Jupiter J B, Ring D
Orthopaedic Hand Service, Department of Orthopaedic Surgery, Massachusetts General Hospital, Boston 02114, USA.
J Bone Joint Surg Am. 1998 Feb;80(2):248-57. doi: 10.2106/00004623-199802000-00012.
The results of operative resection of a post-traumatic proximal radioulnar synostosis performed by one surgeon in eighteen limbs of seventeen consecutive patients during an eight-year period were reviewed retrospectively. The resection was performed an average of nineteen months after the injury; eight limbs had the resection less than twelve months after the injury. A free fat graft was used in the first eight patients. No adjuvant non-steroidal anti-inflammatory medication or low-dose radiation was used postoperatively as prophylaxis against heterotopic ossification. We classified the proximal radioulnar synostoses into three subgroups: A indicated a synostosis at or distal to the bicipital tuberosity (four limbs), B indicated a synostosis involving the radial head and the proximal radioulnar joint (seven limbs), and C indicated a synostosis that was contiguous with bone extending across the elbow to the distal aspect of the humerus (seven limbs). The patients were followed for an average of thirty-four months (range, twenty-four to sixty months). The synostosis recurred in one patient, the only patient in the series who had sustained a closed head injury at the time of the initial injury. Additional complications included a fracture of the ulna, a broken pin on a hinged elbow distractor, and dislodgment of a free nonvascularized fat graft in one patient each. The seventeen limbs that did not have a recurrence regained an average of 139 degrees of rotation of the forearm. With the number of patients available, we could not detect a significant relationship between subsequent rotation of the forearm and the size of the synostosis, the use of interpositional fat, or the concomitant use of a hinged elbow distractor. The eight limbs that had resection of the synostosis less than twelve months after the injury regained an average of 144 degrees of rotation compared with 134 degrees in the nine limbs that had resection at least twelve months after the injury. This difference could not be shown to be significant. In this series, operative resection of a post-traumatic proximal radioulnar synostosis led to good results despite the lack of adjuvant radiation therapy or anti-inflammatory medication.
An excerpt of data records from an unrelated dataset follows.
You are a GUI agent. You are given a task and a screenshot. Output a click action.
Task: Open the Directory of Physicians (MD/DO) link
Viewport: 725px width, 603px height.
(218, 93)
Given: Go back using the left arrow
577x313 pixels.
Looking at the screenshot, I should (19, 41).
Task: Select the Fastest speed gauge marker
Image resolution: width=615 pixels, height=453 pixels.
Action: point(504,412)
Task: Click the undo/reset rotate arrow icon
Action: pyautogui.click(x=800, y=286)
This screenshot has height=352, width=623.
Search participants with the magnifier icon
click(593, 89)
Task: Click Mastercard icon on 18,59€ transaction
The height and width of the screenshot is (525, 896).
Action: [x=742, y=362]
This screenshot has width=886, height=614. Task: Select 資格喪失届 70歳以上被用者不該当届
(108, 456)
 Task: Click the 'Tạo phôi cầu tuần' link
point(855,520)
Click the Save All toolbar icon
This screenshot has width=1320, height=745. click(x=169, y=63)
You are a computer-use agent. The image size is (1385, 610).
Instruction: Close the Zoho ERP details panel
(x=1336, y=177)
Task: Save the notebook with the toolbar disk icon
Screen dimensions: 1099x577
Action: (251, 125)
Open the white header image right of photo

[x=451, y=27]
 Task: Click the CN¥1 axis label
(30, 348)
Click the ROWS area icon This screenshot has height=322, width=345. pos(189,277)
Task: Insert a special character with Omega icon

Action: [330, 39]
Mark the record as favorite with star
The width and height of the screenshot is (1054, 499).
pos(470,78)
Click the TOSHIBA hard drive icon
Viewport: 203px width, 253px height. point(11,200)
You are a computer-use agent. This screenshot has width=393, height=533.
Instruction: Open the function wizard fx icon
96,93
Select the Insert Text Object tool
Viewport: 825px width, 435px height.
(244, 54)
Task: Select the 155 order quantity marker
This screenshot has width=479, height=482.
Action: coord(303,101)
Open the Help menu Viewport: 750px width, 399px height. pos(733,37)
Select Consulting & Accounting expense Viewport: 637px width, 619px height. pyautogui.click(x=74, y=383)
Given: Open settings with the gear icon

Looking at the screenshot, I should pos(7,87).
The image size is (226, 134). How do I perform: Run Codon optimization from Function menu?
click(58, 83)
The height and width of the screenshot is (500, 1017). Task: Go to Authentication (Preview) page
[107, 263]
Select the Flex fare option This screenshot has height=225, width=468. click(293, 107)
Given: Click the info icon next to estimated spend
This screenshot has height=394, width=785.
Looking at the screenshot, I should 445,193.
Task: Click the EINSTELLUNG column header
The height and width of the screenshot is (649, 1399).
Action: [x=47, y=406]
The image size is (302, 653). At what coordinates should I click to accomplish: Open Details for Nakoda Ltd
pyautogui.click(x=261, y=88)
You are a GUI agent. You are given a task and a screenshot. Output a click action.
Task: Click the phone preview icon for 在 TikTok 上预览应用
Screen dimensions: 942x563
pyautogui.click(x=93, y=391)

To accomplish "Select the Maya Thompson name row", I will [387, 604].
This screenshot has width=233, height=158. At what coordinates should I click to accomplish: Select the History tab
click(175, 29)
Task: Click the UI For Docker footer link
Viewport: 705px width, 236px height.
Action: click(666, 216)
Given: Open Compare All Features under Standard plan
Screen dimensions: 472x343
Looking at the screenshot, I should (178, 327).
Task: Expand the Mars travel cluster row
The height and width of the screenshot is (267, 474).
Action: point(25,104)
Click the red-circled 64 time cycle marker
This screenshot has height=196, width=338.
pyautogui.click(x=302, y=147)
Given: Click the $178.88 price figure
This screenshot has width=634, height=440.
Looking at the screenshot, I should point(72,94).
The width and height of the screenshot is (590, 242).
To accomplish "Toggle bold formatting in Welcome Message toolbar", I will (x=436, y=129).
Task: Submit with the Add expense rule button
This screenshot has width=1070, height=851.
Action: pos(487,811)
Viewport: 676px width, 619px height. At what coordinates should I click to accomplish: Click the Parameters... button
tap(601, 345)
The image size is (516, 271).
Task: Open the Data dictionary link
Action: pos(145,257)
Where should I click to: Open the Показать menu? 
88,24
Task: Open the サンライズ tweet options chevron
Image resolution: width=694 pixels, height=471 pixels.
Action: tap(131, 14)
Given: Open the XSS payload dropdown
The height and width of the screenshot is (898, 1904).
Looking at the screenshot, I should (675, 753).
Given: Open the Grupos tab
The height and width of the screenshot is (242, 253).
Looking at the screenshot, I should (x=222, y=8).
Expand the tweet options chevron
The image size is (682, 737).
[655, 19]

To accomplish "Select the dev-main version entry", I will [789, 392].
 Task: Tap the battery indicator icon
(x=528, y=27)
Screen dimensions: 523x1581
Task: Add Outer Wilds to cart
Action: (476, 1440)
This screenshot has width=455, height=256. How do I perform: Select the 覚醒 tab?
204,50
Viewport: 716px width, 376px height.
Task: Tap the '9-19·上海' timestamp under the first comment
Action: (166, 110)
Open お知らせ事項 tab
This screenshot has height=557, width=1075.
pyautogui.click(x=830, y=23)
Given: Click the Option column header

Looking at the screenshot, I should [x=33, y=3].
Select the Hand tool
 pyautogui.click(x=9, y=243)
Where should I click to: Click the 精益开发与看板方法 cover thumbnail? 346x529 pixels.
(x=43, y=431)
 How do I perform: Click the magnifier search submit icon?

回顾性分析了一名外科医生在8年时间里为17例连续患者的18个肢体进行创伤后近端桡尺关节融合术的手术切除结果。平均在受伤后19个月进行切除;8个肢体在受伤后不到12个月进行了切除。前8例患者使用了游离脂肪移植。术后未使用辅助性非甾体抗炎药物或低剂量放射来预防异位骨化。我们将近端桡尺关节融合分为三个亚组:A组表示在肱二头肌结节或其远端的融合(4个肢体),B组表示涉及桡骨头和近端桡尺关节的融合(7个肢体),C组表示与跨越肘部延伸至肱骨远端的骨相连的融合(7个肢体)。患者平均随访34个月(范围24至60个月)。一名患者出现融合复发,该患者是系列中唯一在初次受伤时发生闭合性颅脑损伤的患者。其他并发症包括1例尺骨骨折、1例铰链式肘关节撑开器上的销钉断裂以及1例游离非血管化脂肪移植移位。17个未复发的肢体前臂平均恢复了139度的旋转。就现有患者数量而言,我们未发现前臂随后的旋转与融合大小、使用间置脂肪或同时使用铰链式肘关节撑开器之间存在显著关系。受伤后不到12个月进行融合切除的8个肢体平均恢复了144度的旋转,而受伤后至少12个月进行切除的9个肢体为134度。这种差异未显示出具有显著性。在本系列中,尽管缺乏辅助性放射治疗或抗炎药物,创伤后近端桡尺关节融合术的手术切除仍取得了良好效果。